If the Doe server “burns out” one night (or just a short-term serious failure occurs on it), the project technical team will have to rise in the middle of the night to return the system to a working state. Services installed on Doe do not automatically move to another server - for example, John, so for some time the system would stop working.

There are other difficulties - the location on the same node of the maximum number of containers, network discovery (service discovery), "upload" updates, aggregation of log data. It was necessary to somehow cope with all this.

What was needed was some magical orchestration framework, with which it would be possible to distribute containers among cluster nodes. It was necessary to achieve that it would be possible to work with multiple nodes as with one single one. It was necessary for this magical framework to be able to say “expand 3 copies of such a Docker container somewhere in the cluster and see that everything works”. Great plan! The only thing left was to find such a framework.

Wish List

Technologies are developing very fast, so even to meet very moderate standards, you still need to choose tools so that they are alive and maintained for some time. Haleby engineers would like their “dream framework” to use something like the docker-compose they already used - this would eliminate the need for a lot of reconfiguration and configuration work.

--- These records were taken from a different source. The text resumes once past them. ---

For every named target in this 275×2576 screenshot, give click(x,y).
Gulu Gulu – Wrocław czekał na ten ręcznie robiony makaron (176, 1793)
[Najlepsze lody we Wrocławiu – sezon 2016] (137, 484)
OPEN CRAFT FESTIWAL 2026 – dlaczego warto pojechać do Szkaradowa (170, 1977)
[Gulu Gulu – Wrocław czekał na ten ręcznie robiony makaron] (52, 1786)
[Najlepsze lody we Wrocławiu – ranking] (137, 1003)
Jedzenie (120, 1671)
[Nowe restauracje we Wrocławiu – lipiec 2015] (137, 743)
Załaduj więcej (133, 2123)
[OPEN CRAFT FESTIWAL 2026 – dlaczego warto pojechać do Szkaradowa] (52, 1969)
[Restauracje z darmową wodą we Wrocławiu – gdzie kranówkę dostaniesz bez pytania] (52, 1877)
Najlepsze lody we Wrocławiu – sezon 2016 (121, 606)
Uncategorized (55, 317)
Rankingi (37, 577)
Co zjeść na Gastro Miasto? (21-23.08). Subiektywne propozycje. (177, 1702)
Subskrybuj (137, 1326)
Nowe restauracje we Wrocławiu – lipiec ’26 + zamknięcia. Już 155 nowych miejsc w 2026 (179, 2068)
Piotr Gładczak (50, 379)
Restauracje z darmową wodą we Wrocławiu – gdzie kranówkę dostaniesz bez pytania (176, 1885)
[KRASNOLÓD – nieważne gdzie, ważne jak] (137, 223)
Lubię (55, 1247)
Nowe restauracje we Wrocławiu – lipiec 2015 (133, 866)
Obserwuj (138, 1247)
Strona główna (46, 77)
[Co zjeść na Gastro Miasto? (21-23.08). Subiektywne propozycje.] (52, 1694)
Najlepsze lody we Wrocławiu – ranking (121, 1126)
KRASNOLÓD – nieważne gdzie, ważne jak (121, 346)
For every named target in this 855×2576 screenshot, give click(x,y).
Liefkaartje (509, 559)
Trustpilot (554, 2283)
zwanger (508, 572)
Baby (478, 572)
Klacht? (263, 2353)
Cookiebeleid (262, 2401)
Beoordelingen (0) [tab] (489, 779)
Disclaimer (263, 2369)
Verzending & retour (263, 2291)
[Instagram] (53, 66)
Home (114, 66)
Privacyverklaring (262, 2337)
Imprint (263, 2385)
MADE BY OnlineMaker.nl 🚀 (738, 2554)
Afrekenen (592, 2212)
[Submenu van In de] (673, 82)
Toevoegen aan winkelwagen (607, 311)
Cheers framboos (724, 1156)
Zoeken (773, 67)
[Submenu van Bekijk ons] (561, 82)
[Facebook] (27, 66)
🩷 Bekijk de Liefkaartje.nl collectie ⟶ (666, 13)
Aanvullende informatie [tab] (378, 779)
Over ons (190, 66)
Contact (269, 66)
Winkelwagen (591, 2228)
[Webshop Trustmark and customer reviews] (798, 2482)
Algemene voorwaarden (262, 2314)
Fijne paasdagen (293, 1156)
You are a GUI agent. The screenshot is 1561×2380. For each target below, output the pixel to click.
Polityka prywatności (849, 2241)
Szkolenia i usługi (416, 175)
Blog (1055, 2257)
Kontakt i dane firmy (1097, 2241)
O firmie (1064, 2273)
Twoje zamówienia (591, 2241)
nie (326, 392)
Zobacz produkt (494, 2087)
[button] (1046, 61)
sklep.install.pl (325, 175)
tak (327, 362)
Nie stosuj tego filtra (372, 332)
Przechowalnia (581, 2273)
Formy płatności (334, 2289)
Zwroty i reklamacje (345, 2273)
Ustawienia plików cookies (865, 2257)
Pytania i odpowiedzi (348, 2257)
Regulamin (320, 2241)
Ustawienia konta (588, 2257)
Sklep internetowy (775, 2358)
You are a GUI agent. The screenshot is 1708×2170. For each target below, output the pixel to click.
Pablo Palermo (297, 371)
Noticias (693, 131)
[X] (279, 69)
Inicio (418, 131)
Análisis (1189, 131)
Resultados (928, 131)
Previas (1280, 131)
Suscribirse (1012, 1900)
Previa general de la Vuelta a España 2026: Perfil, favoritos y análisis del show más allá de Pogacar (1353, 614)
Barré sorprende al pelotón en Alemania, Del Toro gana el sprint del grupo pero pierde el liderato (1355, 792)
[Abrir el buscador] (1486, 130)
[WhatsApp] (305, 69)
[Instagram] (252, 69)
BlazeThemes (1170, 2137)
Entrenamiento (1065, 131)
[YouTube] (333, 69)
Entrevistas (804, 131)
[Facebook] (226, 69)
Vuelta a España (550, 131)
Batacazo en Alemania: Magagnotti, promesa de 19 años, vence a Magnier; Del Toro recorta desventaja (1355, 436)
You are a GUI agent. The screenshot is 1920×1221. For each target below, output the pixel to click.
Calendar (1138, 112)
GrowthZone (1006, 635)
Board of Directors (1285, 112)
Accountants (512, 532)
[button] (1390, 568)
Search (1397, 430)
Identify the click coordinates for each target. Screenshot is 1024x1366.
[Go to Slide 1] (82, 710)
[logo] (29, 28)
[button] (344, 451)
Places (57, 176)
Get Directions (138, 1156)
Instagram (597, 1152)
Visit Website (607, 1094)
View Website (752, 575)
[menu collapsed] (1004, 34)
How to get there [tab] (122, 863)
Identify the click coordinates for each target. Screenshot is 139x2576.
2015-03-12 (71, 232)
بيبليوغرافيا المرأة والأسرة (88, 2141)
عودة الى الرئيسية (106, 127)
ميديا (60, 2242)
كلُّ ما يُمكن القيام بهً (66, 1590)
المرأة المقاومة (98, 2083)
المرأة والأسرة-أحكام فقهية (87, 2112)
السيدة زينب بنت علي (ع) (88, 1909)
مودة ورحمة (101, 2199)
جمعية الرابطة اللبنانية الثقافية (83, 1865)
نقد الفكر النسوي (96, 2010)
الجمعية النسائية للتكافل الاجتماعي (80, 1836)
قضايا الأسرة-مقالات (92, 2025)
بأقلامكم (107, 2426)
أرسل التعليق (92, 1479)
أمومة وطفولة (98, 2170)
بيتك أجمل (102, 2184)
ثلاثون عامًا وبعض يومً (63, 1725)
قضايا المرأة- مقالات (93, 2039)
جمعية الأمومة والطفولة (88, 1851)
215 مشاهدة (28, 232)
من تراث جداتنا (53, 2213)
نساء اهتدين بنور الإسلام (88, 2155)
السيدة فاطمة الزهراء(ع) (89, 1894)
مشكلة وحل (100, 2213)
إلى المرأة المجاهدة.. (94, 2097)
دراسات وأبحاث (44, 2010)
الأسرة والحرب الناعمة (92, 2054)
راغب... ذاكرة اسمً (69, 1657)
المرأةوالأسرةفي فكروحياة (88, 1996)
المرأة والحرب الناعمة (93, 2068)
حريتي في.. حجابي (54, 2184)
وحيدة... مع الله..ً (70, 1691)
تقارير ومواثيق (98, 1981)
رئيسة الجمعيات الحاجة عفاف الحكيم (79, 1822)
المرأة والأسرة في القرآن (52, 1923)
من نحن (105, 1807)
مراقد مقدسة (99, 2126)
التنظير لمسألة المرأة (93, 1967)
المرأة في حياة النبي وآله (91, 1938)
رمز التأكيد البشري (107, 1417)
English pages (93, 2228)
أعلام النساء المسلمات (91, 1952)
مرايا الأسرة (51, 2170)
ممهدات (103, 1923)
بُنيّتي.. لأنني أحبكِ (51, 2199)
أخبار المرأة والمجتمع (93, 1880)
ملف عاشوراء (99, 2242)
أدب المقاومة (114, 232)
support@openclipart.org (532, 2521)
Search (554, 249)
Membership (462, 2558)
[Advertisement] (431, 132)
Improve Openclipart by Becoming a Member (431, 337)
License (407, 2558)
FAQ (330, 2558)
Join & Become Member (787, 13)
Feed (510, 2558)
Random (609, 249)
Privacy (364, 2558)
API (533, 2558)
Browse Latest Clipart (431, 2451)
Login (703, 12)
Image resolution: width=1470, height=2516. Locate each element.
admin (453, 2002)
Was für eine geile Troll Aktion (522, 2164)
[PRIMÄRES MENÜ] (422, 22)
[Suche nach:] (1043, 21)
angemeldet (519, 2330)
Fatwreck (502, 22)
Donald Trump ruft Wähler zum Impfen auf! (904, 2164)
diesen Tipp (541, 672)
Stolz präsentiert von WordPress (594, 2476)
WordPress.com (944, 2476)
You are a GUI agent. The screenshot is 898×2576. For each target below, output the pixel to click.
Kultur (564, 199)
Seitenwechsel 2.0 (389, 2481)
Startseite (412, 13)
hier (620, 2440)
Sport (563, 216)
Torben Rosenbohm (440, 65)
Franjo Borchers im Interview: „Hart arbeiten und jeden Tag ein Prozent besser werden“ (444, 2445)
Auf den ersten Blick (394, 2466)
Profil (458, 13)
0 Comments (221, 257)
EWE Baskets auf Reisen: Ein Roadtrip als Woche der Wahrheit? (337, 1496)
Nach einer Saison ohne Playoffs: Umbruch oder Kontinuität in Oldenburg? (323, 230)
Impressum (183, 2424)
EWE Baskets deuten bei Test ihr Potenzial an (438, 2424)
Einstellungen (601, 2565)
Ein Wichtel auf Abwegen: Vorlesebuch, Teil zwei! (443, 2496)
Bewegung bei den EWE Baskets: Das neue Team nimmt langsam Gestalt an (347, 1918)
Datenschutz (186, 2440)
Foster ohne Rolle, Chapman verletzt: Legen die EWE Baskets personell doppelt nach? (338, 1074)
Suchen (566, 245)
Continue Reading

In addition, the simplicity of the framework and the absence of too many magic features that are difficult to control would be a plus. Some kind of modular solution would be perfect, which would leave the possibility of replacing some parts if necessary. An open license would also be a plus - in this case it would be possible to easily track the progress of the project and make sure that it has an active community.

In addition, Haleby team members would like to see the selected tool present support for working with containers in multiple clouds at the same time, as well as the presence of network discovery functionality. Also, the engineers did not want to spend a lot of time setting up, so the use of the framework as service model would be preferable.

Framework selection

Analysis of the options available on the market made it possible to identify several candidate frameworks. Among them:

AWS ECS

AWS ECS Container Service is a highly scalable and fast container management tool that lets you start, stop, and work with Docker containers in your Amazon EC2 instance cluster. If any project is already working in this cloud, then not consider this option is just strange. However, Haleby did not work for Amazon, so the move seemed to the engineers of the company not the best solution.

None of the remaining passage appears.